Wait times are difficult to predict or estimate in any and all domestic adoptions. If you use an average time based on the agency history of placement that year or past few months the number will not provide good information for most clients as you can be averaging two days and one year and this would not be typical. Even if you coincidentally waited that specific amount of time, it would be pure dumb luck.
What I have found in over twenty years of adoption experience is that clients who stay engaged with the adoption process by reading about the issues, connecting to the agency or other adoptive parents etc. are most likely to be chosen by a birth mother and have a reasonable wait time. The fact is that there is no predictable flow of birth mother clients and no way to determine what kind of family the birth parents will most likely choose. Statistically, the most popular day to be born is September 10th however this date does not correlate to any of my experiences in adoption even though I, my sister, and my cousin all had our first child on this day.
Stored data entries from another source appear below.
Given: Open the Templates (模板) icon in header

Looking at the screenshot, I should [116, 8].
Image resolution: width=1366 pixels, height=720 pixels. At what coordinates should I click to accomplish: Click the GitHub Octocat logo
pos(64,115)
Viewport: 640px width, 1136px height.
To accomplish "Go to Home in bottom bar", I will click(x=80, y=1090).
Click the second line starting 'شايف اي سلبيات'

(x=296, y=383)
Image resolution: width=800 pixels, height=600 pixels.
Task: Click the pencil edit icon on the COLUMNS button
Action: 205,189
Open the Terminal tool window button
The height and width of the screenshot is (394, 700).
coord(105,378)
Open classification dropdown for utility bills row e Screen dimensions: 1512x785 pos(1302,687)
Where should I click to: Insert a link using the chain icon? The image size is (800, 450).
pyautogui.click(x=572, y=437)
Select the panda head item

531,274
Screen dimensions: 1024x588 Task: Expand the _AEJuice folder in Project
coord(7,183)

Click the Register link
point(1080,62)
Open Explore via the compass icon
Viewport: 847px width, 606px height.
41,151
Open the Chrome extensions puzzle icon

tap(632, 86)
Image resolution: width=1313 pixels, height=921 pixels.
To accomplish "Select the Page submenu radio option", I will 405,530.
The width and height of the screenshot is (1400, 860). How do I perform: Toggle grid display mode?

As an agency, we could go for weeks and not hear from a birth parent. Then one day that is just like any other day, you could hear from multiple birth mothers. For instance, today we heard from three potential birth mothers. You can never predict.
There are not typical families for typical birth mothers so we cannot make predictions that are based on real truth. There are no families that can be described as “hot adoptive parents” meaning they as prospective parents are statistically most sought after or more likely to be ‘chosen by birth parents”. We are almost always surprised at the choices a birth mother makes in open adoption. Often these choices are not because of demographic realities or compatibilities that can be measured or predicted, they are often based on personal and important specific life experiences of a birth mother and the adoptive parents. Many times these connections are not made until the birth parents and adoptive parents meet.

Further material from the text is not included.